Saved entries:

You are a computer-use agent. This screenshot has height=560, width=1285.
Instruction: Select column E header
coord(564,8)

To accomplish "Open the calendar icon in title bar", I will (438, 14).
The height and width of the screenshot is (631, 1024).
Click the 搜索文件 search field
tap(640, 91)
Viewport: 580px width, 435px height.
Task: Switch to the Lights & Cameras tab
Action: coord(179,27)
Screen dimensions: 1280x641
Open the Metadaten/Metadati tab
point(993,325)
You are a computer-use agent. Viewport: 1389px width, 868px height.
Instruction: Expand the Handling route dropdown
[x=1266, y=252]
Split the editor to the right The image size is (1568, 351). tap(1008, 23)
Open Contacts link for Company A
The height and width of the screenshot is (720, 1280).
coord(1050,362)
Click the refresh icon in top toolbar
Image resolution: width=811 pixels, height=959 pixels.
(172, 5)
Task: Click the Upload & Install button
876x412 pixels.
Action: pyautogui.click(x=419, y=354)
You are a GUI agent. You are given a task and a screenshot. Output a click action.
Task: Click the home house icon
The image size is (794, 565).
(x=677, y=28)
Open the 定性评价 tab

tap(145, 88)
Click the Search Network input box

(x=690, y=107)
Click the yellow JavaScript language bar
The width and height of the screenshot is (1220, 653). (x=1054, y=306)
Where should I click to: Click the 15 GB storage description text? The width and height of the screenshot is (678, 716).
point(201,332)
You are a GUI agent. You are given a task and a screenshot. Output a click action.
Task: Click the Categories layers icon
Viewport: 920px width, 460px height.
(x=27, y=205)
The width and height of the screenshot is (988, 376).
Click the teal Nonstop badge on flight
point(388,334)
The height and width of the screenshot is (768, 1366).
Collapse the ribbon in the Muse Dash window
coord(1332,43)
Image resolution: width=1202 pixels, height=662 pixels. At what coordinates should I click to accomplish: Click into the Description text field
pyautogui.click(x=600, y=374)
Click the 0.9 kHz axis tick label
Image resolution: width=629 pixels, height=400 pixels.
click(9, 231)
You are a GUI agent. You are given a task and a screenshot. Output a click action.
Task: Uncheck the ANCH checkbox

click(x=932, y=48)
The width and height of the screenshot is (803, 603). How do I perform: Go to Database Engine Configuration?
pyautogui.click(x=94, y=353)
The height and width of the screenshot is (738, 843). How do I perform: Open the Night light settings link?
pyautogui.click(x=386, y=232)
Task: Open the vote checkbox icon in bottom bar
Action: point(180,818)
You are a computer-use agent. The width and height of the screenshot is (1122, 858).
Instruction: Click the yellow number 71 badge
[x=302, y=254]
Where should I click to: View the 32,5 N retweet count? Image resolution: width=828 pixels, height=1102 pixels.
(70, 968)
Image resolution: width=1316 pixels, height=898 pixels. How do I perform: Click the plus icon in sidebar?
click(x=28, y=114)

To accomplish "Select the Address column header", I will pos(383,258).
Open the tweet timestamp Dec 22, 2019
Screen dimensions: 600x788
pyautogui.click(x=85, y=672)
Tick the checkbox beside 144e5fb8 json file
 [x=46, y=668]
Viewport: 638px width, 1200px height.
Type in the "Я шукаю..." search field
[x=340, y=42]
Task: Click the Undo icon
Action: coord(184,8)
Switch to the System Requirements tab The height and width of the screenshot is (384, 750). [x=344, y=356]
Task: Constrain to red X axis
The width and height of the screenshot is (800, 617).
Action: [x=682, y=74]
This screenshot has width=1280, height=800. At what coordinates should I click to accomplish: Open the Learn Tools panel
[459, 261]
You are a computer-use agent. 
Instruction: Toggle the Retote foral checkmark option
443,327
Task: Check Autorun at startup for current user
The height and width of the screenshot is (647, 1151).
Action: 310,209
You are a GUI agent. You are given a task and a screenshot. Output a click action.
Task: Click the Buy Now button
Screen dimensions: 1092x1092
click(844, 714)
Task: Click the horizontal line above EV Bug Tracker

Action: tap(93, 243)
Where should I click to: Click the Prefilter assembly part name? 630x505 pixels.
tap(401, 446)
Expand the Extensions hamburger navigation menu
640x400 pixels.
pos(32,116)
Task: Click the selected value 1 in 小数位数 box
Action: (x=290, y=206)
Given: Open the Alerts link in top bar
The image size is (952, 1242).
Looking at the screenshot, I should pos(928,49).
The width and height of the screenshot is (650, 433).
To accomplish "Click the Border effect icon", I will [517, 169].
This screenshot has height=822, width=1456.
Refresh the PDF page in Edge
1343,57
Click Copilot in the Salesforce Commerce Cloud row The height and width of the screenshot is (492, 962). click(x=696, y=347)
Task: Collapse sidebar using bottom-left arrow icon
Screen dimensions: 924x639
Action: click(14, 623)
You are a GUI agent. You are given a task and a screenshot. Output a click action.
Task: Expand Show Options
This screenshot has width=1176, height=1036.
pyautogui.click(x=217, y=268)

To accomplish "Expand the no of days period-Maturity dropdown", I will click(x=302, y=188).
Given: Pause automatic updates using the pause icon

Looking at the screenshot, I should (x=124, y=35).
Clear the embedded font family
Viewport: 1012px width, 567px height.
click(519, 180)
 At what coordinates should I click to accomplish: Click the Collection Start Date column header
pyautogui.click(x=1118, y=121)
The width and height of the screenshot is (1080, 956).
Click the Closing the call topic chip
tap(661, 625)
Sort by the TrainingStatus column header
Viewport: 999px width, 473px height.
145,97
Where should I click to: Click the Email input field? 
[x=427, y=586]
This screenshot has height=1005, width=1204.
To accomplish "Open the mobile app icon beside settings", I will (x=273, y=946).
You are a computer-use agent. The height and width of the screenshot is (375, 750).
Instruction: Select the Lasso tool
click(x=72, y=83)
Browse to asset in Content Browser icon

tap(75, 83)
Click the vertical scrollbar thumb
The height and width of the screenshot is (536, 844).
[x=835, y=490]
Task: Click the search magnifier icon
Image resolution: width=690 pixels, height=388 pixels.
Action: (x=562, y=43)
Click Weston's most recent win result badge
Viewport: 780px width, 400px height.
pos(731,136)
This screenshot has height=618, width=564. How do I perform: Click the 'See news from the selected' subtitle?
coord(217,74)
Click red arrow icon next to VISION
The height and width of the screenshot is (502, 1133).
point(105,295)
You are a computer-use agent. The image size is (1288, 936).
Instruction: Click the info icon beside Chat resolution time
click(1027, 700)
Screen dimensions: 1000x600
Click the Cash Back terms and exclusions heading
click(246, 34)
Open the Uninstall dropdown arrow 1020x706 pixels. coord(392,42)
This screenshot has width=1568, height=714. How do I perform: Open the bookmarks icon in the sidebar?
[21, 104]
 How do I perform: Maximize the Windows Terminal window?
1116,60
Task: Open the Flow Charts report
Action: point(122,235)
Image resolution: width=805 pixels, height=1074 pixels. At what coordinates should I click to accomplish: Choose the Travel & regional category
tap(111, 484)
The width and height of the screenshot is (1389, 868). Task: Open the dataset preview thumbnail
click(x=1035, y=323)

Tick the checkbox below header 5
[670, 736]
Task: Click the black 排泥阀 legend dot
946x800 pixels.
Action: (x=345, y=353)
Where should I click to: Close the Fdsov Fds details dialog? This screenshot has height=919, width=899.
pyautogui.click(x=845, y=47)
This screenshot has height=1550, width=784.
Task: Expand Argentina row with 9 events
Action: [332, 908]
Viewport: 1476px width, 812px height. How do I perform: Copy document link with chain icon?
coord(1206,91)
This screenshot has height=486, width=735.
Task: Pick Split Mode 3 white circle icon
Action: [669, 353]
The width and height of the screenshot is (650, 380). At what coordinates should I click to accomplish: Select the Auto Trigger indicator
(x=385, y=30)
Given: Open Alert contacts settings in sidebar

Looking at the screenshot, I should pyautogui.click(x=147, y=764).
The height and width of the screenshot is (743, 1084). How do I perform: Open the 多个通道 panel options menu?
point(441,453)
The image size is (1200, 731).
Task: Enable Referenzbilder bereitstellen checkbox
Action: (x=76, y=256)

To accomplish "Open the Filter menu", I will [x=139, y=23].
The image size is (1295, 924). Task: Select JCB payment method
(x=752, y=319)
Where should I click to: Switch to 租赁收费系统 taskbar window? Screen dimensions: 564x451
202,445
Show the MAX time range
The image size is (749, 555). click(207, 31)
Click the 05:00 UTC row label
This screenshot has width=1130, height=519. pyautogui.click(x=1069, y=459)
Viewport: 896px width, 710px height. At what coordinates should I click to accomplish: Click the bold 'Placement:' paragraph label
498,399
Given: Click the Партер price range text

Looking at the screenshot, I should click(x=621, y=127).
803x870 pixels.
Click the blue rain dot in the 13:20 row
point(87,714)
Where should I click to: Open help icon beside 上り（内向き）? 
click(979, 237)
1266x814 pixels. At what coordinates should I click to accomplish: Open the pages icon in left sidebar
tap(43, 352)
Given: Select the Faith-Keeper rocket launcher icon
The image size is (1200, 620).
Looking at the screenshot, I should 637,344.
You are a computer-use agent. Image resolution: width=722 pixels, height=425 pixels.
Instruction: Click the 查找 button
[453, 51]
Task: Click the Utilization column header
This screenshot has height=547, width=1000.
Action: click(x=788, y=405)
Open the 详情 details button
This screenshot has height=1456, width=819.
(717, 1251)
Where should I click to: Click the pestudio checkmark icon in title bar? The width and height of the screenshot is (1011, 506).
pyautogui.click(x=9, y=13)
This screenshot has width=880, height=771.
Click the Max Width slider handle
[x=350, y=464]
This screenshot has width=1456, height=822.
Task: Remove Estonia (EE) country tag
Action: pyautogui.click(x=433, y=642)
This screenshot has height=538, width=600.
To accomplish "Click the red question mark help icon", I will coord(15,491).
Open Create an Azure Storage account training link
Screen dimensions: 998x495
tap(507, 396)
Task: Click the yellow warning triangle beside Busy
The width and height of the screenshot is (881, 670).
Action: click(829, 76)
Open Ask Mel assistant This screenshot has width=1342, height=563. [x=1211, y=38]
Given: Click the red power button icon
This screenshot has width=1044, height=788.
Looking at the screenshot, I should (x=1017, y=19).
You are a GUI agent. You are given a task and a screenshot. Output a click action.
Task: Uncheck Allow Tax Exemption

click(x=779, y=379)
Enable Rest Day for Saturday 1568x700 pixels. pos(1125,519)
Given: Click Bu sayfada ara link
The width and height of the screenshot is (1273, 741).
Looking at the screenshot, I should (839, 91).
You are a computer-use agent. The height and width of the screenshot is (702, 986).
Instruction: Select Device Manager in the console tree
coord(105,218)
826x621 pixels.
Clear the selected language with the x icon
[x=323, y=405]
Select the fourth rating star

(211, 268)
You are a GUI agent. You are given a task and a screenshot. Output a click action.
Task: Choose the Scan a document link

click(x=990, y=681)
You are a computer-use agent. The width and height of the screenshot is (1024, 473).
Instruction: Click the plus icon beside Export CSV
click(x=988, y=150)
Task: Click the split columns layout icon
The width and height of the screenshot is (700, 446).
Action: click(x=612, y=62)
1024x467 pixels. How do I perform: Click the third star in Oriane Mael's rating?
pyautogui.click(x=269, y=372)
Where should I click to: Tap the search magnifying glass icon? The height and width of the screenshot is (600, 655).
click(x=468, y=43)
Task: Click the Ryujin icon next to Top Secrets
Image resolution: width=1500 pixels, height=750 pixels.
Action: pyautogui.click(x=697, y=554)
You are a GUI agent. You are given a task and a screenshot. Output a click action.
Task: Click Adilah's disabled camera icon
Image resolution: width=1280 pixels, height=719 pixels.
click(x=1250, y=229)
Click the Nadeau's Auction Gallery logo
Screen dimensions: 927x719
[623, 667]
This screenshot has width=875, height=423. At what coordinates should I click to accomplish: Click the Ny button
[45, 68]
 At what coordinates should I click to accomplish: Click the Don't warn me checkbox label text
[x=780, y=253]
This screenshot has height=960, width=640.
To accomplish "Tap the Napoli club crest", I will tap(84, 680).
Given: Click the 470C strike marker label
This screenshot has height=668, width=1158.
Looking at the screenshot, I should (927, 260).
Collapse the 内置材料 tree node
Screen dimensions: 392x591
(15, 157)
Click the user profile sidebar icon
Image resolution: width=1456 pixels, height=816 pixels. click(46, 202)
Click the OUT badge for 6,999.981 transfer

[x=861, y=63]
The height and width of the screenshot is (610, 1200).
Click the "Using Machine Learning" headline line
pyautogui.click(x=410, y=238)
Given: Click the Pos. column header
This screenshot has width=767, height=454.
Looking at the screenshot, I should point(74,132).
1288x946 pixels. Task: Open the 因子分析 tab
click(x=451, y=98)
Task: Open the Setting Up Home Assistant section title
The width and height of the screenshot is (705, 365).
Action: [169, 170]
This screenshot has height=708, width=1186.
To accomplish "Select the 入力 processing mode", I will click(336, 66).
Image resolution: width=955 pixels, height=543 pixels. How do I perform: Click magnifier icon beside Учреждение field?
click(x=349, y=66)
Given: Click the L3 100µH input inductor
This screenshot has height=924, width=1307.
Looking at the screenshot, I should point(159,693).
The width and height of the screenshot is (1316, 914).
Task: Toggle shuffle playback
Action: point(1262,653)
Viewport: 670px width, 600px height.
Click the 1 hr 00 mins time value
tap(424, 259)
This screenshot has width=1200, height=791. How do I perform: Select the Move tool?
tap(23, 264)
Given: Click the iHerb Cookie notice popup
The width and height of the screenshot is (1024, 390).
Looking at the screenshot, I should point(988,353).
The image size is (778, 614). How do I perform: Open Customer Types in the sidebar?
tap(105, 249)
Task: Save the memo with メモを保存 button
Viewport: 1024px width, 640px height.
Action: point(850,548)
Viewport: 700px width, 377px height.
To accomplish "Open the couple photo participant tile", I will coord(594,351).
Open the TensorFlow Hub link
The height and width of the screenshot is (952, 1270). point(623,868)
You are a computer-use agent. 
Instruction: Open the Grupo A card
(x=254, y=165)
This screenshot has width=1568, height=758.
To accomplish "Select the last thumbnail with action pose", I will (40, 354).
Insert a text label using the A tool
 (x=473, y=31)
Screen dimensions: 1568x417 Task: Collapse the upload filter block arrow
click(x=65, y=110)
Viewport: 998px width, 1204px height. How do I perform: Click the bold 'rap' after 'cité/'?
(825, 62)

### [EXERCISE INSTRUCTIONS]
Your answer must consist solely of the lines above between the line holding "The image size is (778, 614)." and the line holding "This screenshot has width=1568, height=758.", inclusive, copied exactly.

### [WRITTEN SOLUTION]
The image size is (778, 614). How do I perform: Open Customer Types in the sidebar?
tap(105, 249)
Task: Save the memo with メモを保存 button
Viewport: 1024px width, 640px height.
Action: point(850,548)
Viewport: 700px width, 377px height.
To accomplish "Open the couple photo participant tile", I will coord(594,351).
Open the TensorFlow Hub link
The height and width of the screenshot is (952, 1270). point(623,868)
You are a computer-use agent. 
Instruction: Open the Grupo A card
(x=254, y=165)
This screenshot has width=1568, height=758.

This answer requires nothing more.